From January 3 to February 1, 1984, five women were the victims of sexual assaults or attempted sexual assaults in an area known as East Richmond, which overlaps the city of Richmond, Virginia and Henrico County.
On January 3, a 20-year-old woman was raped at knifepoint in a day-care center where she worked in Richmond.
On January 21, an 18-year-old woman was sodomized at knifepoint near an East Richmond grocery store.
On January 27, a man with a knife approached a woman outside her home and demanded money and sex. When the woman went inside the home, she slammed the door shut and locked it, then called police as the attacker fled.
On January 30, an 18-year-old woman was abducted, raped and sodomized at gunpoint in Henrico County, a few blocks from the other attacks.
On February 1, a 19-year-old woman was abducted at gunpoint outside her home in East Richmond. The gunman forced her to go inside the house, but then fled when the family dog began barking.
Because of the locations of the attacks, description of the attacker and the nature of the assaults, police concluded that one person was responsible.
On February 5, 1985, Thomas Haynesworth, 18, was arrested after the victim of the January 27 attempted robbery saw him walking near a market and told police he was her attacker.
All five victims selected Haynesworth’s photograph when shown photo line-ups.
Haynesworth was tried on four of the crimes in separate trials. The fifth case was dismissed.
On July 12, 1984, he was convicted of the January 3 rape after the woman identified Haynesworth in court. He was sentenced to 10 years in prison.
He was convicted on August 10, 1984, of the January 30 attack. At trial, the victim identified him and the biological evidence was the same blood type as Haynesworth’s. He was sentenced to 36 years in prison after being convicted of rape, sodomy, abduction with intent to defile and using a firearm in the commission of a crime.
On August 24, 1984, he was acquitted by a jury of the January 21 assault.
He was convicted on October 11, 1984 of the February 1 abduction—again based on the victim’s identification of him—and was sentenced to 28 years in prison.
Although Haynesworth was in custody, rapes continued in the same neighborhood. At least 10 women reported being attacked by a young African American man, who in some of the crimes referred to himself as “Black Ninja.”
Assaults were reported in March and August as well as two assaults in October, three in November and three in December.
On December 19, 1984, police arrested Leon Davis and charged him with a dozen rapes that occurred in the last nine months of 1984. He was convicted ultimately and sentenced to multiple terms of life in prison.
In 2005, then-Governor Mark Warner ordered testing of biological evidence from 1973 through 1988 that was discovered in the files of deceased crime lab analyst Mary Jane Burton. The biological evidence of in the January 3 rape case for which Haynesworth was convicted was located and submitted for DNA testing.
Haynesworth was excluded and matched the DNA of Davis. On September 18, 2009, the Supreme Court of Virginia issued a writ of actual innocence for the January 3, 1984 rape.
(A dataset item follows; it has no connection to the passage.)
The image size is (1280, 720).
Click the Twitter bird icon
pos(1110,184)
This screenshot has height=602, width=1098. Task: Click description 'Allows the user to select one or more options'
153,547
Haynesworth enlisted the assistance of The Innocence Project and the Mid-Atlantic Innocence Project and requested a review of his other convictions. DNA testing was performed on the case in which Haynesworth was acquitted and the results were similar—Haynesworth was excluded and the DNA matched Davis.
No physical evidence could be located in Haynesworth’s other convictions. After Haynesworth passed two separate polygraph examinations, authorities concluded that Haynesworth was innocent of those as well.
Upon the joint motion of the prosecution and Haynesworth’s lawyers, the convictions were vacated and the charges were dismissed. Haynesworth was released from prison on March 15, 2011.
Prosecutors from the two jurisdictions where the crimes occurred, as well as the attorney general for the commonwealth, Kenneth Cuccinelli, joined with the defense in asking the Court of Appeals of Virginia to grant a writ of innocence in the remaining cases. By then, Haynesworth had been hired to work in Cuccinelli’s office.
Despite the unanimous agreement of the prosecutors and attorney general, the Court of Appeals, in July, asked for further briefing.
On December 6, 2011, the full Court of Appeals granted writs of innocence in both cases. Four appeals judges dissented, contending that sufficient evidence—the victims’ identifications of Haynesworth—still existed that could result in a conviction. They construed the state law regarding writs of innocence was very narrow and did not allow writs to be granted in such cases.
Appeals Judge Larry Elder wrote, “Haynesworth has not provided any evidence that either victim now believes her identification was inaccurate…Although this may seem to be a compelling case requiring us to correct an injustice, unless and until the legislature gives us the tools to correct such perceived errors…we are powerless to act.”
In April 2012, Governor Bob McDonnell signed leglslation providing $1,075,178 in compensation.